▶ **DATA FOR ANALYSIS**
####################

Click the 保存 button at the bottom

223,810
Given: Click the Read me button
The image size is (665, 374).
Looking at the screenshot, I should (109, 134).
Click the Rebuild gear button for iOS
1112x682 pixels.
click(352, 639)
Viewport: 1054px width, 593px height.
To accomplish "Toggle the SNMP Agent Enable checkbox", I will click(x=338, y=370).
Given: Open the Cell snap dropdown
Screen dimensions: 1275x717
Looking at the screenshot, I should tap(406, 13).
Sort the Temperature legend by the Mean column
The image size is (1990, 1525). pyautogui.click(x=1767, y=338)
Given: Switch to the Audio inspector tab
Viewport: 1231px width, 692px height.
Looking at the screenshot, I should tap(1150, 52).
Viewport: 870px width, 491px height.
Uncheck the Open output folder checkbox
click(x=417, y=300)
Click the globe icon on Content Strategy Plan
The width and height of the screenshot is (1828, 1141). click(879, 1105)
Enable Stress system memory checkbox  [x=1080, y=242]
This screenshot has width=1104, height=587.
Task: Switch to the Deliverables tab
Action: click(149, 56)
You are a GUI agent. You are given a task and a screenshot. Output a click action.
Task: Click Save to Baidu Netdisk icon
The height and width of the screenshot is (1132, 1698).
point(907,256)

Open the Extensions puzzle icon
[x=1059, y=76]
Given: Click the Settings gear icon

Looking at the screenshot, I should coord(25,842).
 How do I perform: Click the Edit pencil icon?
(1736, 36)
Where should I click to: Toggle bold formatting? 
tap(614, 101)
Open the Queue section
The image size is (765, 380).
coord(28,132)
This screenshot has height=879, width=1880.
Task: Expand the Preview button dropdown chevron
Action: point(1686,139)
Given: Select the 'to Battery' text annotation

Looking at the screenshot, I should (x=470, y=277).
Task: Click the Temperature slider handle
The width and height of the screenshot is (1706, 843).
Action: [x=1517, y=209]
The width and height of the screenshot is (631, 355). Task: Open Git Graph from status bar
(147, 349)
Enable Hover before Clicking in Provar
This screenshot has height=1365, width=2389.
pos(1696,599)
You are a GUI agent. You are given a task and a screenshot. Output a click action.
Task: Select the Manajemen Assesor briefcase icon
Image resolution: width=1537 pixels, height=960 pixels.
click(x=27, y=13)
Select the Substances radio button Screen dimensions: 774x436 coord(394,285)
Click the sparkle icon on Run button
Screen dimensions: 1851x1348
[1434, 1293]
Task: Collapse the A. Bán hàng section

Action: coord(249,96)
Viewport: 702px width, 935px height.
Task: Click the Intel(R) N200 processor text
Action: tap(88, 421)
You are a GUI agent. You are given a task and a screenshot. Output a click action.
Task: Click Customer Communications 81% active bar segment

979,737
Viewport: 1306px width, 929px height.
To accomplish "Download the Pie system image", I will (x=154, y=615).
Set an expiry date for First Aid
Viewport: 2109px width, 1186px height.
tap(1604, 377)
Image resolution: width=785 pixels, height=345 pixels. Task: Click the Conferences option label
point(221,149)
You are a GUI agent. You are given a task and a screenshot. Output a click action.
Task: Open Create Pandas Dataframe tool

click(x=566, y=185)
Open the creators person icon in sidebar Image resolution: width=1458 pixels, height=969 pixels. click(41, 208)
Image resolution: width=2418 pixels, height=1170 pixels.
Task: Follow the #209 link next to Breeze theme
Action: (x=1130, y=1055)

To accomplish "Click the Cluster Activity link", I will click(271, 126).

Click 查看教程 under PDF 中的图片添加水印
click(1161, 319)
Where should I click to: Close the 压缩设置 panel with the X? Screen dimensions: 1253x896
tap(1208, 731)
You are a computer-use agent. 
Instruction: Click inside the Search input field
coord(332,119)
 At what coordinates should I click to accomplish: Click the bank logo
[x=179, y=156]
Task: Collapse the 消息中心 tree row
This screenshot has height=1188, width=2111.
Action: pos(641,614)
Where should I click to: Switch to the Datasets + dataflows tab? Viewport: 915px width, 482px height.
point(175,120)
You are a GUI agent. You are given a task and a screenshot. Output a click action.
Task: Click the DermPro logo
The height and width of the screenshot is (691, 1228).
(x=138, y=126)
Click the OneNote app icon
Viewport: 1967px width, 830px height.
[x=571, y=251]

####################

▶ **WORK INSTRUCTIONS**
Copy the data exactly. Leave nothing out.

▶ **OUTPUT FOR THIS TASK**
Click the 保存 button at the bottom

223,810
Given: Click the Read me button
The image size is (665, 374).
Looking at the screenshot, I should (109, 134).
Click the Rebuild gear button for iOS
1112x682 pixels.
click(352, 639)
Viewport: 1054px width, 593px height.
To accomplish "Toggle the SNMP Agent Enable checkbox", I will click(x=338, y=370).
Given: Open the Cell snap dropdown
Screen dimensions: 1275x717
Looking at the screenshot, I should tap(406, 13).
Sort the Temperature legend by the Mean column
The image size is (1990, 1525). pyautogui.click(x=1767, y=338)
Given: Switch to the Audio inspector tab
Viewport: 1231px width, 692px height.
Looking at the screenshot, I should tap(1150, 52).
Viewport: 870px width, 491px height.
Uncheck the Open output folder checkbox
click(x=417, y=300)
Click the globe icon on Content Strategy Plan
The width and height of the screenshot is (1828, 1141). click(879, 1105)
Enable Stress system memory checkbox  [x=1080, y=242]
This screenshot has width=1104, height=587.
Task: Switch to the Deliverables tab
Action: click(149, 56)
You are a GUI agent. You are given a task and a screenshot. Output a click action.
Task: Click Save to Baidu Netdisk icon
The height and width of the screenshot is (1132, 1698).
point(907,256)

Open the Extensions puzzle icon
[x=1059, y=76]
Given: Click the Settings gear icon

Looking at the screenshot, I should coord(25,842).
 How do I perform: Click the Edit pencil icon?
(1736, 36)
Where should I click to: Toggle bold formatting? 
tap(614, 101)
Open the Queue section
The image size is (765, 380).
coord(28,132)
This screenshot has height=879, width=1880.
Task: Expand the Preview button dropdown chevron
Action: point(1686,139)
Given: Select the 'to Battery' text annotation

Looking at the screenshot, I should (x=470, y=277).
Task: Click the Temperature slider handle
The width and height of the screenshot is (1706, 843).
Action: [x=1517, y=209]
The width and height of the screenshot is (631, 355). Task: Open Git Graph from status bar
(147, 349)
Enable Hover before Clicking in Provar
This screenshot has height=1365, width=2389.
pos(1696,599)
You are a GUI agent. You are given a task and a screenshot. Output a click action.
Task: Select the Manajemen Assesor briefcase icon
Image resolution: width=1537 pixels, height=960 pixels.
click(x=27, y=13)
Select the Substances radio button Screen dimensions: 774x436 coord(394,285)
Click the sparkle icon on Run button
Screen dimensions: 1851x1348
[1434, 1293]
Task: Collapse the A. Bán hàng section

Action: coord(249,96)
Viewport: 702px width, 935px height.
Task: Click the Intel(R) N200 processor text
Action: tap(88, 421)
You are a GUI agent. You are given a task and a screenshot. Output a click action.
Task: Click Customer Communications 81% active bar segment

979,737
Viewport: 1306px width, 929px height.
To accomplish "Download the Pie system image", I will (x=154, y=615).
Set an expiry date for First Aid
Viewport: 2109px width, 1186px height.
tap(1604, 377)
Image resolution: width=785 pixels, height=345 pixels. Task: Click the Conferences option label
point(221,149)
You are a GUI agent. You are given a task and a screenshot. Output a click action.
Task: Open Create Pandas Dataframe tool

click(x=566, y=185)
Open the creators person icon in sidebar Image resolution: width=1458 pixels, height=969 pixels. click(41, 208)
Image resolution: width=2418 pixels, height=1170 pixels.
Task: Follow the #209 link next to Breeze theme
Action: (x=1130, y=1055)

To accomplish "Click the Cluster Activity link", I will click(271, 126).

Click 查看教程 under PDF 中的图片添加水印
click(1161, 319)
Where should I click to: Close the 压缩设置 panel with the X? Screen dimensions: 1253x896
tap(1208, 731)
You are a computer-use agent. 
Instruction: Click inside the Search input field
coord(332,119)
 At what coordinates should I click to accomplish: Click the bank logo
[x=179, y=156]
Task: Collapse the 消息中心 tree row
This screenshot has height=1188, width=2111.
Action: pos(641,614)
Where should I click to: Switch to the Datasets + dataflows tab? Viewport: 915px width, 482px height.
point(175,120)
You are a GUI agent. You are given a task and a screenshot. Output a click action.
Task: Click the DermPro logo
The height and width of the screenshot is (691, 1228).
(x=138, y=126)
Click the OneNote app icon
Viewport: 1967px width, 830px height.
[x=571, y=251]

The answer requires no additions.